We walked along the river, which is very full indeed after all the rain.


This heron looked somewhat bedraggled, but I imagine it was enjoying some sunshine at last. 


And on we went, through Saughton Park, with its bandstand.


And along beside the tram line


to the Dovecot in Corstorphine.

This, as I've written before, dates from the 1500s and was built so that the doves that lived in it could provide fresh meat and eggs for the people who lived in the (long gone) 14th century Corstorphine Castle. I'm glad that I didn't live then for many reasons, my vegetarianism being one. I doubt if vegetarianism was much of a thing then. There are 1000 nesting boxes, which are still used by visiting pigeons, but no one now eats these more fortunate birds. 

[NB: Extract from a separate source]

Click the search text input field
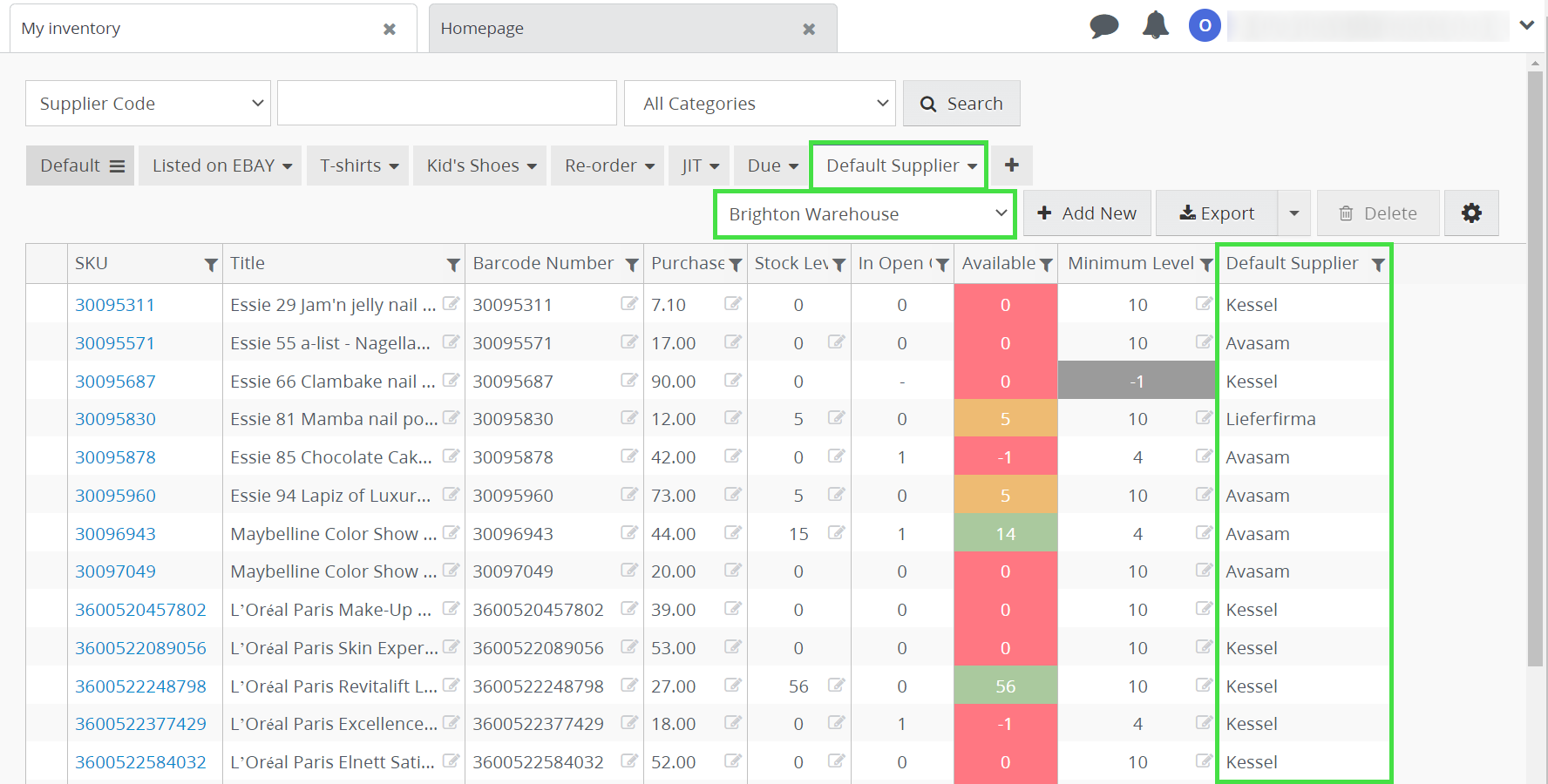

We established that the nearby St Margaret's Park had benches and indeed picnic tables for us to lunch at on our group walk but then it started to rain (we do not need more rain). So we decided not to walk home as planned but instead got a bus. 

I'm still quilting Little Grandson's quilt but it's not going to be finished by the time we go up to see them on Tuesday. However, not too long to go now. And then I must get back to the archives, which I spent quite a while sorting during lockdown but then abandoned, so that I can't quite remember where I am. But I must make some Decisions. Sorting into boxes is easy enough. Throwing out my parents' holiday albums, less so. 

 

Monday, January 02, 2023

Hello 2023

A long silence from me, but I don't suppose anyone much noticed. It's been a busy, but lovely time. Littlest Granddaughter and her mum, Daughter 2, arrived on December 20 (I think) and since then various others have been arriving and then gradually departing - until this evening it's just the old chap and me once more. 

I now never like to post recognisable photos of the family these days - one hears too much about foul deeds on the internet - so you'll just have to imagine the lovely pictures that I might have posted. 


Daughter 2, Littlest Granddaughter and I  went to the local playpark and skate park, where Littlest bravely scooted down some minor slopes. Like her granny, she isn't one to take major risks. 



By Christmas or a few days before, everyone else had arrived. At one point there were twelve of us sleeping in the house, and sixteen for dinner, which was quite a lot for a house this size. But it all went well. 

Then bit by bit they all went away apart from my brother and his wife. The weather has been pretty damp, especially one day, when the river flooded, though not into anyone's house. This was the day afterwards - the level of the water had been up over the wall to the left, and you can see the debris caught in the fence. 

Here's my brother, filming the unusually high and fast-flowing river. 

Big Grandson, now eleven and a half, has suddenly grown and is now as tall as I am. Granted, I'm only 5 feet 2 and a bit, but still... He still likes his Brio. He's such a nice boy. 

Well, Happy New Year to anyone who's still reading this. Let's hope that at least some of the problems of the world get sorted out in 2023. What terrible things are going on; and yet how lovely life can be, and so let's concentrate on the good things whenever possible.